[Opening PROVIDED DATA section]

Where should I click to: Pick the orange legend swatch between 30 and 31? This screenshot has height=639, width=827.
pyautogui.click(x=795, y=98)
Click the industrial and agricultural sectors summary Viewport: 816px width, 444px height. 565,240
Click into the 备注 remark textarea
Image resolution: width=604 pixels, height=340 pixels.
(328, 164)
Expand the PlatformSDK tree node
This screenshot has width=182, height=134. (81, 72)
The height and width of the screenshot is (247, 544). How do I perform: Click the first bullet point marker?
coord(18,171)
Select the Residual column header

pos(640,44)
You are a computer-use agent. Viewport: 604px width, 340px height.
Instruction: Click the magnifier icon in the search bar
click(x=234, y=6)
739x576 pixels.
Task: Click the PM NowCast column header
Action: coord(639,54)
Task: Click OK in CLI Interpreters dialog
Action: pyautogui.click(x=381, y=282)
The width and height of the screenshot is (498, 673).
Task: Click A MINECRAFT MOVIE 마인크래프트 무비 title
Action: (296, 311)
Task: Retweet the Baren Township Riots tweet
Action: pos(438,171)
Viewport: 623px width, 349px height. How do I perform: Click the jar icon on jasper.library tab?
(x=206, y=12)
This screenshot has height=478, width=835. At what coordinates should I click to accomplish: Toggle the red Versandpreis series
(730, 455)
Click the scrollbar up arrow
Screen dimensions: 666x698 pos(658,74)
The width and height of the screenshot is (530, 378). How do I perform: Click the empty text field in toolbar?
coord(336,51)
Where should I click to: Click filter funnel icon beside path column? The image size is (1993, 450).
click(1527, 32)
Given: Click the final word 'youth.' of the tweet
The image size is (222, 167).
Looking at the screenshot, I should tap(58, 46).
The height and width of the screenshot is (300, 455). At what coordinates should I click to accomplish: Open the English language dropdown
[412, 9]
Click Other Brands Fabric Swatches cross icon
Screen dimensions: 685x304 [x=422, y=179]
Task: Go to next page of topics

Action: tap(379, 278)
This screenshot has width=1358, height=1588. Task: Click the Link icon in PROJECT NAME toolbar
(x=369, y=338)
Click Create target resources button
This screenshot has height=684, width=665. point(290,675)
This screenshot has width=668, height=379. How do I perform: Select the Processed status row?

[Closing PROVIDED DATA section]

_WHAT YOU HAVE TO DO_: Could you restate every entry verbatim, please?

_WRITTEN RESPONSE_:
Where should I click to: Pick the orange legend swatch between 30 and 31? This screenshot has height=639, width=827.
pyautogui.click(x=795, y=98)
Click the industrial and agricultural sectors summary Viewport: 816px width, 444px height. 565,240
Click into the 备注 remark textarea
Image resolution: width=604 pixels, height=340 pixels.
(328, 164)
Expand the PlatformSDK tree node
This screenshot has width=182, height=134. (81, 72)
The height and width of the screenshot is (247, 544). How do I perform: Click the first bullet point marker?
coord(18,171)
Select the Residual column header

pos(640,44)
You are a computer-use agent. Viewport: 604px width, 340px height.
Instruction: Click the magnifier icon in the search bar
click(x=234, y=6)
739x576 pixels.
Task: Click the PM NowCast column header
Action: coord(639,54)
Task: Click OK in CLI Interpreters dialog
Action: pyautogui.click(x=381, y=282)
The width and height of the screenshot is (498, 673).
Task: Click A MINECRAFT MOVIE 마인크래프트 무비 title
Action: (296, 311)
Task: Retweet the Baren Township Riots tweet
Action: pos(438,171)
Viewport: 623px width, 349px height. How do I perform: Click the jar icon on jasper.library tab?
(x=206, y=12)
This screenshot has height=478, width=835. At what coordinates should I click to accomplish: Toggle the red Versandpreis series
(730, 455)
Click the scrollbar up arrow
Screen dimensions: 666x698 pos(658,74)
The width and height of the screenshot is (530, 378). How do I perform: Click the empty text field in toolbar?
coord(336,51)
Where should I click to: Click filter funnel icon beside path column? The image size is (1993, 450).
click(1527, 32)
Given: Click the final word 'youth.' of the tweet
The image size is (222, 167).
Looking at the screenshot, I should tap(58, 46).
The height and width of the screenshot is (300, 455). At what coordinates should I click to accomplish: Open the English language dropdown
[412, 9]
Click Other Brands Fabric Swatches cross icon
Screen dimensions: 685x304 [x=422, y=179]
Task: Go to next page of topics

Action: tap(379, 278)
This screenshot has width=1358, height=1588. Task: Click the Link icon in PROJECT NAME toolbar
(x=369, y=338)
Click Create target resources button
This screenshot has height=684, width=665. point(290,675)
This screenshot has width=668, height=379. How do I perform: Select the Processed status row?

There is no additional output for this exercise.